Afghan Situation Raises New Security Questions: Rajnath Singh
The current happenings in Afghanistan have raised new security questions, Defence Minister Rajnath Singh said Monday, asserting the Central government is alert and capable of dealing with any situation.
He also said no anti-national force should be allowed to encourage terrorism from across the border by taking advantage of the developments in Afghanistan.
He was addressing the third Balramji Dass Tandon memorial lecture organised by Panjab University on the issue of national security.
"What is happening in neighbouring Afghanistan is raising new questions in terms of security and our government is keeping a watch on the developments there," said Mr Singh in his address delivered through video conferencing.
US Drone Attack "Arbitrary", "Should Have Been Reported To Us": Taliban
A Taliban spokesman said a US drone strike targeting a suspected suicide bomber in Kabul on Sunday resulted in civilian casualties, and condemned the United States for failing to inform the Taliban before ordering the strike.
Spokesman Zabihullah Mujahid told China's state television CGTN on Monday that seven people were killed in the drone attack, describing the U.S. action on foreign soil as unlawful.

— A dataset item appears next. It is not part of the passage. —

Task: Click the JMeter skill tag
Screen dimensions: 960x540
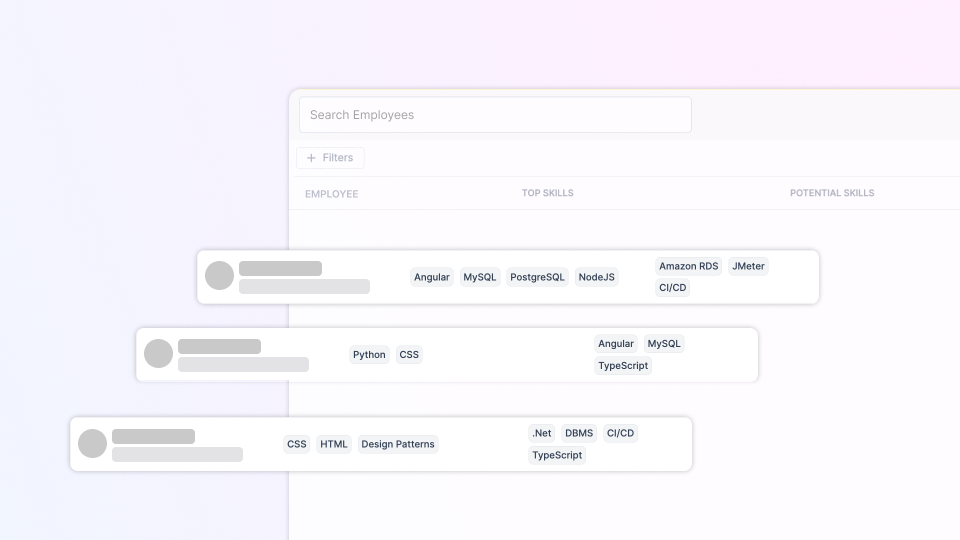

"If there was any potential threat in Afghanistan, it should have been reported to us, not an arbitrary attack that has resulted in civilian casualties," Mujahid said in a written response to CGTN.
Pentagon officials said the suicide car bomber had been preparing to attack the airport in Kabul, where U.S. troops were in the final stages of a withdrawal from Afghanistan, on behalf of ISIS-K, a local affiliate of Islamic State that is an enemy of both the West and the Taliban.
White House confirms Kabul airport rocket attack, says operations 'uninterrupted'
US President Joe Biden has been briefed on the rocket attack at Kabul airport and "operations continue uninterrupted," his press secretary Jen Psaki said early Monday.
"The president was informed that operations continue uninterrupted at (Kabul airport) HKIA, and has reconfirmed his order that commanders redouble their efforts to prioritize doing whatever is necessary to protect our forces on the ground," Psaki said in a statement.
Update| White House confirms Kabul airport rocket attack, says operations "uninterrupted": news agency AFP
Update| Several rockets heard flying over Kabul, targets unclear, says news agency AFP, hours after US drone strike targeted car bomb
Afghanistan's 'Gen Z' fears for future and hard-won freedoms
When 20-year-old Salgy found out last week that she had topped some 200,000 students who took Afghanistan's university entrance exam this year, she was elated.
For months, she had locked herself away in her room in the capital Kabul to study, sometimes forgetting to eat. With her family crowding round their solar-powered TV as the results came in, she realised her hard work had paid off.
"That was a moment when I felt someone gifted me the whole world," Salgy, who like many in the country goes by one name, told Reuters. "My mother cried out of happiness and I cried with her."
That feeling turned almost immediately to worry when she remembered the events of the previous weeks.
Following the withdrawal of the bulk of the remaining U.S. forces in Afghanistan, the Taliban began a lightning advance across the country, culminating in the fall of Kabul on Aug. 15.